Exercise directions:
The answer must consist of every line in the records that contains the word "agent".

Extracted entries:

______________________________

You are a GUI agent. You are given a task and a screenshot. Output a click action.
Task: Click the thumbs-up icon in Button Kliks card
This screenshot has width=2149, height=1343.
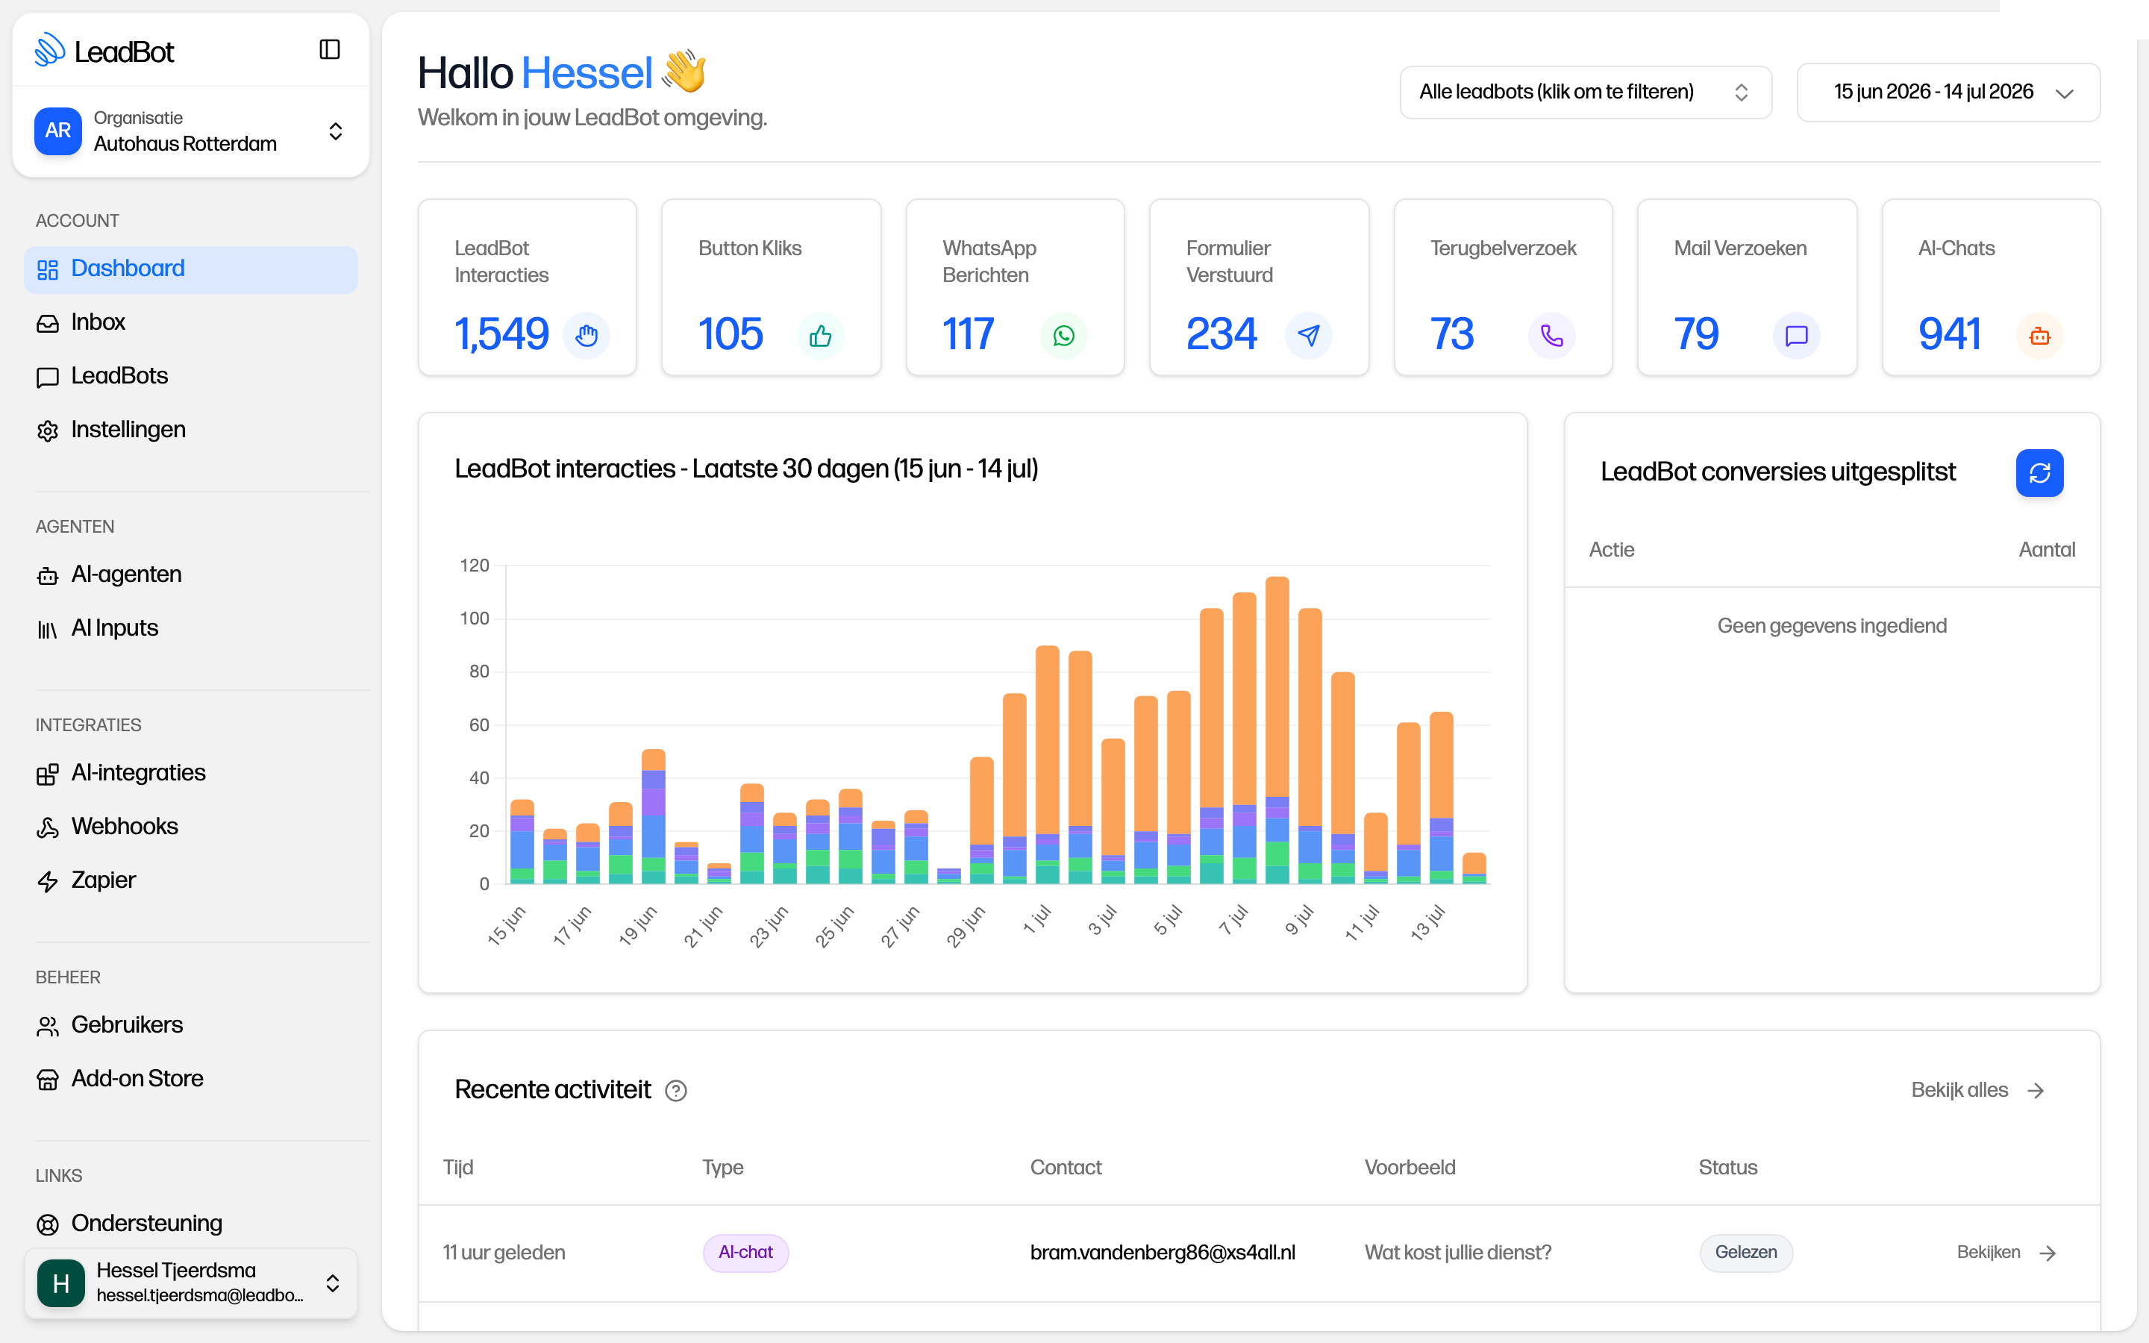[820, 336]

______________________________

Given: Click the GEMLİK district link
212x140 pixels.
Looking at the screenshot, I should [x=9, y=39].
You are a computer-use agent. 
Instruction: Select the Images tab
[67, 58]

______________________________

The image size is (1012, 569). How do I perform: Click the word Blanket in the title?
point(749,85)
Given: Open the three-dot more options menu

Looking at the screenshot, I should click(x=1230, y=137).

______________________________

Output of the task:
You are a GUI agent. You are given a task and a screenshot. Output a click action.
You are a computer-use agent. 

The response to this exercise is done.